Tan solo la Iglesia y algunas entidades civiles dan un paso al frente para denunciar este despropósito y acompañar a estos huérfanos de sus raíces, para garantizarles una seguridad y el acceso a una educación, a la asistencia sanitaria y promover, en la medida de lo posible, una reunificación familiar.
Claro que ha de haber un control de fronteras y una regulación de los flujos de personas. Pero nunca desde el miedo, con muros de contención.
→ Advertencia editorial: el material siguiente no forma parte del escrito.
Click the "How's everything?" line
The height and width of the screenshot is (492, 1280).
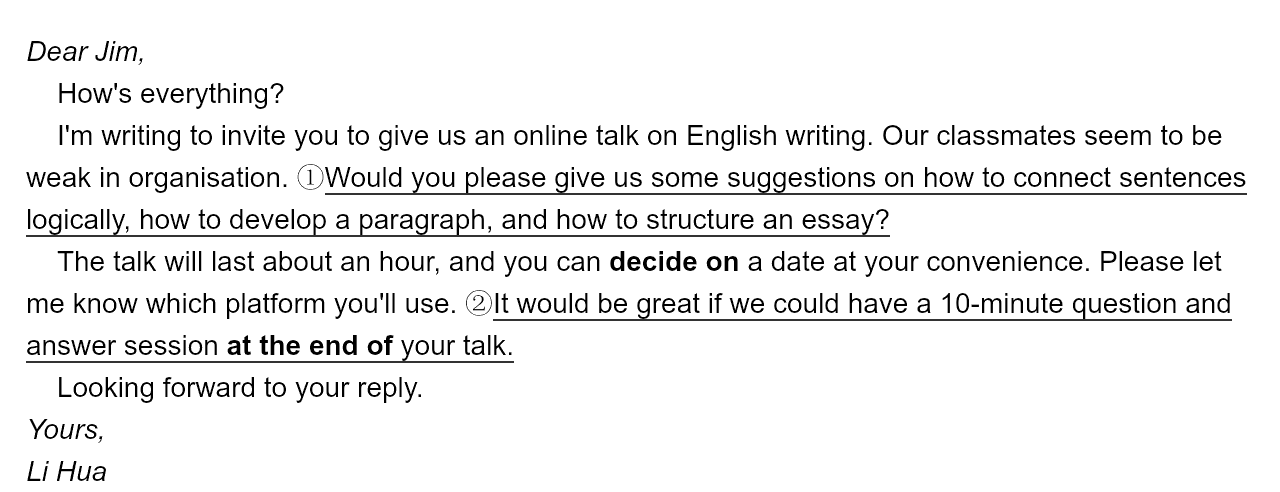point(170,94)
Establecer una política migratoria coherente pasa por reconocer la realidad y necesidad de las migraciones, poniendo en el centro a la persona y no los intereses económicos y partidistas. Lamentablemente, queda casi todo por hacer para salir al rescate de estos niños y adolescentes.
Si para Jesús de Nazaret no pasaron desapercibidos, tampoco la Iglesia puede hacerlo. Los MENA no han de ser una prioridad solo de las delegaciones de migraciones o de las entidades eclesiales específicamente centradas en ellos. Toda la comunidad debe ejercer de soporte para materializar ese acoger, proteger, promover e integrar, para que no se quede en un lema de pared. Más aún en este año de los jóvenes, con el Sínodo de fondo, donde su voz no solo debería ser tomada en cuenta, sino centrar parte del diálogo y las propuestas. Porque si los pobres nos evangelizan, los MENAS nos llevan a estar en la frontera, literalmente, todavía más.